Aim of the exercise >> In the summary below on alternatives to antibiotics, what has accompanied the successes of widespread antibiotic use?

Source extract >>
'''

Submitted to: Poultry Science
Publication Type: Peer Reviewed Journal
Publication Acceptance Date: 8/18/2010
Publication Date: 11/5/2011
Citation: Hume, M.E. 2011. Historic perspective: Prebiotics, probiotics, and other alternatives to antibiotics. Poultry Science. 90:2663-2669.

Interpretive Summary: Antibiotic applications in agricultural and human medical arenas have resulted in tremendous increases in food animal production and historically unprecedented gains in human health protection. Successes attributed to wide-spread antibiotic use have been accompanied by the inadvertent emergence of resistant bacteria. A major problem associated with this emerging resistance is the cross-over use in agricultural settings of some antibiotics of importance to the prevention and treatment of human disease. This outcome led to calls to restrict the use of human health-related antibiotics in food animal production. Calls for restricted antibiotic usage have heightened existing searches for alternatives to antibiotics that give similar or enhanced production qualities as highly reliable antibiotics. The focus of this presentation is a historic perspective on the search for what are generally known as antibiotics and alternative antimicrobial beneficial bacteria, complex sugars, antibacterial viruses, antibacterial proteins, and plant extracts. Applications of antimicrobials in food production and human health have found favor throughout human history. Agricultural and scientific advances, mainly within the last one hundred years, have given us insights into sources, structures, and actions for these materials that have found wide application in our modern world.

'''

Data under study >>

'''

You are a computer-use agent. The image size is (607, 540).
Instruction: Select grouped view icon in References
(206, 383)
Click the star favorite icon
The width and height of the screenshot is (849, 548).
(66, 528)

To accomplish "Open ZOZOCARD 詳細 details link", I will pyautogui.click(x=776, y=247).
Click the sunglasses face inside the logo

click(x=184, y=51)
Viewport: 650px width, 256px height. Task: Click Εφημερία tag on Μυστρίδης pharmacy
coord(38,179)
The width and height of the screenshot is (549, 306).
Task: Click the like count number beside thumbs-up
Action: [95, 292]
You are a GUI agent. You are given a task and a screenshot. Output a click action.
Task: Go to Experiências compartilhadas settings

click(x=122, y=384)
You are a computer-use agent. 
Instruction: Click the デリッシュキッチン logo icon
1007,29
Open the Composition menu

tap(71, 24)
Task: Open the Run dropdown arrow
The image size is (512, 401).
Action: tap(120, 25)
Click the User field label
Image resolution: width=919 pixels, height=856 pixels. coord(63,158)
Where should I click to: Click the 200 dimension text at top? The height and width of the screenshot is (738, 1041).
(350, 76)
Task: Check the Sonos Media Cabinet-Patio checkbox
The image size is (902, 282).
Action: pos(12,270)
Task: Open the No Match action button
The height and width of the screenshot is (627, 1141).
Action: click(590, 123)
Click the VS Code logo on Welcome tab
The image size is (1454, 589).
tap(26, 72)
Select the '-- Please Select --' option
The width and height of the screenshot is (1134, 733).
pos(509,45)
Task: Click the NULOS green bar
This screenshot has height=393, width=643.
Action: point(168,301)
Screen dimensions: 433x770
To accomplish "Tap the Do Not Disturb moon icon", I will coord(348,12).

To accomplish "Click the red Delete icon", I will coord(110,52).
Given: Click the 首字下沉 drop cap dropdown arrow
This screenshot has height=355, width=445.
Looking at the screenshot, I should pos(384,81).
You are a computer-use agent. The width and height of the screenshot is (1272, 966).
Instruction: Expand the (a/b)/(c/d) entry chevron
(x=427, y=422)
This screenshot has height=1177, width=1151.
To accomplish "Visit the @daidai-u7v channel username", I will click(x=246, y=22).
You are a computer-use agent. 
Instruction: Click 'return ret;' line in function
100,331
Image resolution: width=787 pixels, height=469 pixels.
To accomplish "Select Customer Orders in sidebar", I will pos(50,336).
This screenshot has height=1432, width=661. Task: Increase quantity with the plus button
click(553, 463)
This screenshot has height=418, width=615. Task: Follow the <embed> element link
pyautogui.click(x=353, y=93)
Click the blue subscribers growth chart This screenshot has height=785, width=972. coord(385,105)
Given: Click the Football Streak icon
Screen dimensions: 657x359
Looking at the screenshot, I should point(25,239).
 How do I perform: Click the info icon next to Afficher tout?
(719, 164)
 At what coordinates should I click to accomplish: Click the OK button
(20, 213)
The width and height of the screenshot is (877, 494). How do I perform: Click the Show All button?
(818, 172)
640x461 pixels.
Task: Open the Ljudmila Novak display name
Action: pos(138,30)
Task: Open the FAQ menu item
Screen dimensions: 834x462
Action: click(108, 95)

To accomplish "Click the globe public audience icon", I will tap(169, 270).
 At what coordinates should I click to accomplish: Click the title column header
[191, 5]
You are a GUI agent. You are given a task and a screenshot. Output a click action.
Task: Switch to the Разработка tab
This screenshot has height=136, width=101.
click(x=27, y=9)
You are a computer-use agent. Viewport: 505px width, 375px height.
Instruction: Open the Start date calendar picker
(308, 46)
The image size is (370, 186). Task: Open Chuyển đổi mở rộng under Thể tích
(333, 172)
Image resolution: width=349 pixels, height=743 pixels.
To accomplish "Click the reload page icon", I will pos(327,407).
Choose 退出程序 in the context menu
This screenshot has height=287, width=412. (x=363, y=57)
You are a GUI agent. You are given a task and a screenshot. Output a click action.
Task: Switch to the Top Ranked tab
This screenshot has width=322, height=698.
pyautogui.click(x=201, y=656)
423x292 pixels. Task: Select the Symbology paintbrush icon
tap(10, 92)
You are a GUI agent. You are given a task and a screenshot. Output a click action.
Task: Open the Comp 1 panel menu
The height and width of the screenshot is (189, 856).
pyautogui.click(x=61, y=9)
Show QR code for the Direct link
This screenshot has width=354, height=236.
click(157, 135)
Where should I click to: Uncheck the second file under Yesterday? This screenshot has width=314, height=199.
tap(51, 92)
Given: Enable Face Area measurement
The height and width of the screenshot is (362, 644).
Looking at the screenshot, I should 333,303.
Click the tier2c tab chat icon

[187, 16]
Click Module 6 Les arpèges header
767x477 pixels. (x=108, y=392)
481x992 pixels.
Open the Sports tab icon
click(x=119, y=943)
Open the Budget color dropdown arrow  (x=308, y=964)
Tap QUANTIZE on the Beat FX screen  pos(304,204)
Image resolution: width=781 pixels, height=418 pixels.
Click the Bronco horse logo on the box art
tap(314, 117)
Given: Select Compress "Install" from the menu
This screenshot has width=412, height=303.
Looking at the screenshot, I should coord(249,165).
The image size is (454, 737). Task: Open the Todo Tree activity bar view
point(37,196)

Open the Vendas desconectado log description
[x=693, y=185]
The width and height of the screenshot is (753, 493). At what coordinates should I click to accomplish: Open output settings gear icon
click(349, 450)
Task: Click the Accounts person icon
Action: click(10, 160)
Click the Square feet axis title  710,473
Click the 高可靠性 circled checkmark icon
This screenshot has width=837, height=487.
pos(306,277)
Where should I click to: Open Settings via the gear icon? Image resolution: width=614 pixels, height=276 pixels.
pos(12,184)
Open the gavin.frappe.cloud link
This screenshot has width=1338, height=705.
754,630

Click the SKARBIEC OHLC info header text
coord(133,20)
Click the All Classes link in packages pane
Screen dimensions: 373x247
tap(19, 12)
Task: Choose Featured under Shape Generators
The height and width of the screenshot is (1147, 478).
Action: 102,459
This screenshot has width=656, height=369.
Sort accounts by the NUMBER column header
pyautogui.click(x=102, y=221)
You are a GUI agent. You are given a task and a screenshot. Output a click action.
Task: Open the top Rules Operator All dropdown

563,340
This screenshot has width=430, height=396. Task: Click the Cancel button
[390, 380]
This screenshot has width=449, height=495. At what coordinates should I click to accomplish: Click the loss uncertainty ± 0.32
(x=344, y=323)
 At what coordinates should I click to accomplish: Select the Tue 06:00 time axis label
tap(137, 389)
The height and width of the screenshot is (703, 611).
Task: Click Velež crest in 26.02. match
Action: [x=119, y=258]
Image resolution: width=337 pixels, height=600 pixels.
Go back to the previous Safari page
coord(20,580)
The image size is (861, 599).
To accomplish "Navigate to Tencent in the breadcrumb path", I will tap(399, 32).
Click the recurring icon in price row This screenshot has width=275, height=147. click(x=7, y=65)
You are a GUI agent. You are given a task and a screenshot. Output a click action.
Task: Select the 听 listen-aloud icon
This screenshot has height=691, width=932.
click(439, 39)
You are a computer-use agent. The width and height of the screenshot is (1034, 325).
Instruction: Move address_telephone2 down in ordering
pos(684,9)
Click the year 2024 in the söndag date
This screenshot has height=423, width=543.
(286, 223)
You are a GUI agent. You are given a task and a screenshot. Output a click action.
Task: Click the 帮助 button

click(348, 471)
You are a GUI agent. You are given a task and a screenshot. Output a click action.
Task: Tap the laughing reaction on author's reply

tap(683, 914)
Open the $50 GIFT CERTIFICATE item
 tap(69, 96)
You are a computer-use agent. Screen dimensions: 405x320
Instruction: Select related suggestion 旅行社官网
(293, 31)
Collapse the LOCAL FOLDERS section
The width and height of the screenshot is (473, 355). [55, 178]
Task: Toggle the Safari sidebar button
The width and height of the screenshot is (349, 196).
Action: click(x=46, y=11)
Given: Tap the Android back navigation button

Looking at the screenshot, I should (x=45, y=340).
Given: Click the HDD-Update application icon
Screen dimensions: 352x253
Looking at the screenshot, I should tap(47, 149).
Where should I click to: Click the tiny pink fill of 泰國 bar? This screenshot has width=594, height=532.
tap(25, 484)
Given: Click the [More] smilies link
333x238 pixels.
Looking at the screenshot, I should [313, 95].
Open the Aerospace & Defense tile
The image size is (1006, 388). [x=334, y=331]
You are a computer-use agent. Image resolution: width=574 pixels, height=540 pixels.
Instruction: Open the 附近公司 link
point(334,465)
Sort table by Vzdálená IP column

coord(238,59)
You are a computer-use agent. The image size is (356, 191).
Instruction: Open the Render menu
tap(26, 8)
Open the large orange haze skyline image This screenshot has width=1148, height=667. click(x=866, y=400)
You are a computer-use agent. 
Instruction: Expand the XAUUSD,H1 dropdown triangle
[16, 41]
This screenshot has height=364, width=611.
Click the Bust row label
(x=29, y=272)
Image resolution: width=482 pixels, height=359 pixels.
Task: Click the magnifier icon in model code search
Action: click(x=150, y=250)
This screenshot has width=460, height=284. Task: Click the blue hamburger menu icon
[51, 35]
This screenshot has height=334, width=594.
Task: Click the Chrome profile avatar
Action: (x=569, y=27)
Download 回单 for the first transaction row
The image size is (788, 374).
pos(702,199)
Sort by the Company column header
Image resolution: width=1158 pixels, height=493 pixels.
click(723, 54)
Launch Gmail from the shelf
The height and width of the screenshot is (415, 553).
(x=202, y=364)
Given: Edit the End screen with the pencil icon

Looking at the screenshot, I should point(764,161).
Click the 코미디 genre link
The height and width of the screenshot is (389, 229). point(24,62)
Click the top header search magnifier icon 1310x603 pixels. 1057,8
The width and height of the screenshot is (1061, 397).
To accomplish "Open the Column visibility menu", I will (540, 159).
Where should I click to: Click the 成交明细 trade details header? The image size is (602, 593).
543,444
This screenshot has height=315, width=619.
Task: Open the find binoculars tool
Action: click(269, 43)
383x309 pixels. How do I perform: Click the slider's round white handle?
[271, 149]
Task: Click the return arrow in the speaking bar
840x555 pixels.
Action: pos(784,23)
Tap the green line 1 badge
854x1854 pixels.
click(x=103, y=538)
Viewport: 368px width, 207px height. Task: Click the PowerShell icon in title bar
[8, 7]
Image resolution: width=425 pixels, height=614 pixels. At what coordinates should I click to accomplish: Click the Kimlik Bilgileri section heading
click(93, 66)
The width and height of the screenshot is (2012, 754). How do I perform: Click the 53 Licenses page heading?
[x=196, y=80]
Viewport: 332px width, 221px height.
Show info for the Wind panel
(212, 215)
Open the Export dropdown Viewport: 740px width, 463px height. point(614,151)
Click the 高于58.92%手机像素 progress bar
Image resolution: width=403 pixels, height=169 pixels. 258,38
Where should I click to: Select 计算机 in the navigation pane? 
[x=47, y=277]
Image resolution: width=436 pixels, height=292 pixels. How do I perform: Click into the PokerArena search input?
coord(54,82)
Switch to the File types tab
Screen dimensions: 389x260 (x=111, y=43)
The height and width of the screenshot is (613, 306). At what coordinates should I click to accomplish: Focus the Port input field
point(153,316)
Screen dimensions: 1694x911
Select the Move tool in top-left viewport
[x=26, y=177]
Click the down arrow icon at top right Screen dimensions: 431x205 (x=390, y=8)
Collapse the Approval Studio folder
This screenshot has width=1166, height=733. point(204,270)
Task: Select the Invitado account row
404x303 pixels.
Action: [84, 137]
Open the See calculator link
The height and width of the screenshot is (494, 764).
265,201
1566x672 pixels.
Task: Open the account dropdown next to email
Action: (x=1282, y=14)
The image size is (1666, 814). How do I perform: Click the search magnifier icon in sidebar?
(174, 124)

'''

Solution >> The inadvertent emergence of resistant bacteria.